▶ **Collection entries**
========

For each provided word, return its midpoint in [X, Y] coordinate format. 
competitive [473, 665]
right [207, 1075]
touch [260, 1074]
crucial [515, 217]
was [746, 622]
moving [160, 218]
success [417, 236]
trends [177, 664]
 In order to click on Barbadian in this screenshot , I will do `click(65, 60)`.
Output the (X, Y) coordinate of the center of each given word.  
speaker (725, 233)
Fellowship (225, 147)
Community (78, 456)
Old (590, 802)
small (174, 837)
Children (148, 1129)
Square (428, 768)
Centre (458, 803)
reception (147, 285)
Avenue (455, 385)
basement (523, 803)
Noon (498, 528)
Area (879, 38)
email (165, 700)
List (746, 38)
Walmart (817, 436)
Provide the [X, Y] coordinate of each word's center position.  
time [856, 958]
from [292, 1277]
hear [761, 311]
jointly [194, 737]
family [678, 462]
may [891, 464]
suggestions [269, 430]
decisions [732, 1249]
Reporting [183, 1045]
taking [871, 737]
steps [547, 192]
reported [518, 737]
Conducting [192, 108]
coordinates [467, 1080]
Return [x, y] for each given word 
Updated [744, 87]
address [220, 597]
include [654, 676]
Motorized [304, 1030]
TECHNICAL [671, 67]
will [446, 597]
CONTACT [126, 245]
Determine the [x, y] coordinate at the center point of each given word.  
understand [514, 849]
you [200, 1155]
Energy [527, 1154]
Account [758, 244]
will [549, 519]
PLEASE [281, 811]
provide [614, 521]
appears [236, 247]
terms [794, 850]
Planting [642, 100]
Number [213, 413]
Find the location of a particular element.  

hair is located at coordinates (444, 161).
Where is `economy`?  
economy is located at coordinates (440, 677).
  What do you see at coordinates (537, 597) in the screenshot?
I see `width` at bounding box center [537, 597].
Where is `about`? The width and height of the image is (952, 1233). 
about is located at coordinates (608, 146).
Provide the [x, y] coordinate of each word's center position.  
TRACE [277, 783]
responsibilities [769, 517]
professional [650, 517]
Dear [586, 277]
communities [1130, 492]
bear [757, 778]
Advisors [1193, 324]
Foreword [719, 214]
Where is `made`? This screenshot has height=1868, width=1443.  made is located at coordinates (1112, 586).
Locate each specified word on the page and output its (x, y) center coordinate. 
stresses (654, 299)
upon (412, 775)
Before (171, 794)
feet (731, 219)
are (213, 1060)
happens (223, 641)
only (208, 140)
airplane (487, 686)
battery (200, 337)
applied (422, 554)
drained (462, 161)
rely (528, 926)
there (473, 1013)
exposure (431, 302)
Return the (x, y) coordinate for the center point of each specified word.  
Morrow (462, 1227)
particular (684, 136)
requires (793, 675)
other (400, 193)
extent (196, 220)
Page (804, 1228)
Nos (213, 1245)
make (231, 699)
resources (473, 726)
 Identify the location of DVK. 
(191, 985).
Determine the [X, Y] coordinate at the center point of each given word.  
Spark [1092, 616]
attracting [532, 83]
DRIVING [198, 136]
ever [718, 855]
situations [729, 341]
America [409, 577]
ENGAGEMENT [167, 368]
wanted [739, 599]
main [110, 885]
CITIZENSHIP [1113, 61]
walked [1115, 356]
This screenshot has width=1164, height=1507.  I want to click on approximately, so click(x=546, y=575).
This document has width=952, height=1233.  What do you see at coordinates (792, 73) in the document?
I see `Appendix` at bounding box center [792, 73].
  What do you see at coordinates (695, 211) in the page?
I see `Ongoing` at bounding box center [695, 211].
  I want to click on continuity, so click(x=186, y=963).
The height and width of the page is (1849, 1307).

========

▶ **What the exercise asks**
Rescale the items from the line containing "moving [160, 218]" through the line containing "email (165, 700)", both included, by rewriting every line in that span with its request text unchanged and each coordinate in the answers multiplied by 0.25 and rounded to the nearest whole number, halves rounding up. Return only those lines.

▶ **Result of this task**
moving [40, 55]
success [104, 59]
trends [44, 166]
 In order to click on Barbadian in this screenshot , I will do `click(16, 15)`.
Output the (X, Y) coordinate of the center of each given word.  
speaker (181, 58)
Fellowship (56, 37)
Community (20, 114)
Old (148, 201)
small (44, 209)
Children (37, 282)
Square (107, 192)
Centre (115, 201)
reception (37, 71)
Avenue (114, 96)
basement (131, 201)
Noon (125, 132)
Area (220, 10)
email (41, 175)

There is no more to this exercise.